Chris Alexander: “Hip Hop in 06 (besides Dilla and Ghost)?” The Glow’s hop-inclined contingent: “Maybe P.O.S.? The new Lupe Fiasco? Shrug. ” Aaron Newell: “That Lupe’s pretty ok, huh?” Clay Purdom: “Yeah, he’s pretty impressive. He also pretty cleanly bridges backpacker lyrics with Roc-A-Fella production.” Aaron: “What’s ‘backpacker lyrics’?” Clay: “You know those kids that tuck their iPods into their backpacks and have really big headphones and hoodies and a little bit of ill-kempt facial hair? The shit they listen to.” Aaron: “What do people who dress like that listen to?” Scott Reid: “Sole.” Scott Reid: “j/k, no one listens to Sole.”
The convo’s publicly regurgitated here because Clay nails the basic Lupe Fiasco formula, and the niche-conscious reactions serve as a cross-section as to what’s probably gonna be the general response (e.g. a tad confused) to anything this boy does. He wears spectacles and has a deal with Atlantic. On this particular and very representative Fiasco track, he drawls out all manner of clever/corny similes over a slightly bent banger, and so it’s like the cool kids and the kids too cool to be actually cool and the kids who completely reject the concept of “coolness” on grounds of political belief, they’re all gonna run into each other on the same Chi-town street corner, and those blingers and backpackers and doctorate students are going to do a little toe-stepping. It’s not like Kanye, though, who clearly just wants to be Top o’ the Pops. Lupe’s appeal is very hip-hop oriented, and so, within the hip-hop fan community, his appeal’s also going to be debated, perhaps even a bit undermined by his intra-genre breeding. Here he drops lines like “niggas is tall as Yao Ming” and “no plaque, but a whole lot of cheese” and spells out his name and Chicago as if all that were somehow euphemism for pushing crack. The thing is, though, that the blend’s a big, sharp hook for kids like us. Us = CMG writers. Even Connor Morris took a sip and called it “refreshing.”

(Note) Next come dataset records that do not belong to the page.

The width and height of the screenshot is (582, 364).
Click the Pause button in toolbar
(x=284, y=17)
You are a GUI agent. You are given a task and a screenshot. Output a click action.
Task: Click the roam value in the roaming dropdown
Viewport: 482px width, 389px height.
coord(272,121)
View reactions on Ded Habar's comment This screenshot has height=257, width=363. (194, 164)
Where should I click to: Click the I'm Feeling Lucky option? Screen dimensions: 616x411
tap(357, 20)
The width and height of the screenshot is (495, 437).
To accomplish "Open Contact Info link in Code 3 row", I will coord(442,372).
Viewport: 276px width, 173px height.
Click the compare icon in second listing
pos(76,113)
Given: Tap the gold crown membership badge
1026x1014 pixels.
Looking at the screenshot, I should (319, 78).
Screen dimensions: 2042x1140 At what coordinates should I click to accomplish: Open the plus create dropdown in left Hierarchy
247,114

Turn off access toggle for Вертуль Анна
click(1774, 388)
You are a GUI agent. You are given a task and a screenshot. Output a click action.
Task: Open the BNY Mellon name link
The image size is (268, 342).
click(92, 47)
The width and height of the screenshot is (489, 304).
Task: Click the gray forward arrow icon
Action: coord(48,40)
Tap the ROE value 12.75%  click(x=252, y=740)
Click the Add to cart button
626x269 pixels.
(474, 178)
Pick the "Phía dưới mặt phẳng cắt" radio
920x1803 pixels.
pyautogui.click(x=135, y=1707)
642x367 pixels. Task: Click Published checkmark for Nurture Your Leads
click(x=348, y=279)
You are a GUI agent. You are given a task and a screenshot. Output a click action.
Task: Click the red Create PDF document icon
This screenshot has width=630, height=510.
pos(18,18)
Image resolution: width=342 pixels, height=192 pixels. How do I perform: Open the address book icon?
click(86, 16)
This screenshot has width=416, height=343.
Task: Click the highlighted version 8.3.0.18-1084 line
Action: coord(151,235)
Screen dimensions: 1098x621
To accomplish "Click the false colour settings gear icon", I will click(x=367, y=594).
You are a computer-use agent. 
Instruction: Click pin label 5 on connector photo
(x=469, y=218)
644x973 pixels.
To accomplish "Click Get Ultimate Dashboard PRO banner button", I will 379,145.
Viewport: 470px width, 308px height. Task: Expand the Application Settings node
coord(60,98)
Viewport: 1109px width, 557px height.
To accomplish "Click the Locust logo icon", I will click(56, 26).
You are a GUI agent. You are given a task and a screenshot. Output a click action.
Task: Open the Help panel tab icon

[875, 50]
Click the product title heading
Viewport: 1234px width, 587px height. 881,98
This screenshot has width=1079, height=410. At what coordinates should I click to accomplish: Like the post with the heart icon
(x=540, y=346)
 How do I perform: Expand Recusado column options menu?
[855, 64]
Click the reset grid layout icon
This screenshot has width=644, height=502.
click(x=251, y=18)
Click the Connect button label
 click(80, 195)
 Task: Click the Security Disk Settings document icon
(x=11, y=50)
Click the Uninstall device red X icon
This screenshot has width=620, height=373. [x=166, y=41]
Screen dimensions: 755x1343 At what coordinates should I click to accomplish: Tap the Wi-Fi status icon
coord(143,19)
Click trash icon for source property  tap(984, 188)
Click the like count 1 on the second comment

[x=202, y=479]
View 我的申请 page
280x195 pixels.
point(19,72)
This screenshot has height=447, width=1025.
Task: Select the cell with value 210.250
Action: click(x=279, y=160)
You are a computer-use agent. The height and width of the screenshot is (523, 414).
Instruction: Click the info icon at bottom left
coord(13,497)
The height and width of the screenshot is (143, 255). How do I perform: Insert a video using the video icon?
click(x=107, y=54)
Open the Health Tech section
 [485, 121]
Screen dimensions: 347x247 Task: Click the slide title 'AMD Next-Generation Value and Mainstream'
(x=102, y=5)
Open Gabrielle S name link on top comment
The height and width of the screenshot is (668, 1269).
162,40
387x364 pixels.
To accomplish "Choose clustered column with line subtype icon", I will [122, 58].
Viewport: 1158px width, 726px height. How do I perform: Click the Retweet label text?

Dick Simmons announces himself to a baby shower in less time than it takes Fiasco to make his overlong “I’m here!” statement on “Failure,” but with the Idris Muhammad sample, the kid-gloved keys and the spandex streeeetch on the cymbal snuggling in together nice and cozy, Lupe rocking his backpack with confidence, chrome on the zippers… who’s counting down those five minutes? Track should start off every iTuned then iPodded then Escaladed Food and Liquor playlist next month.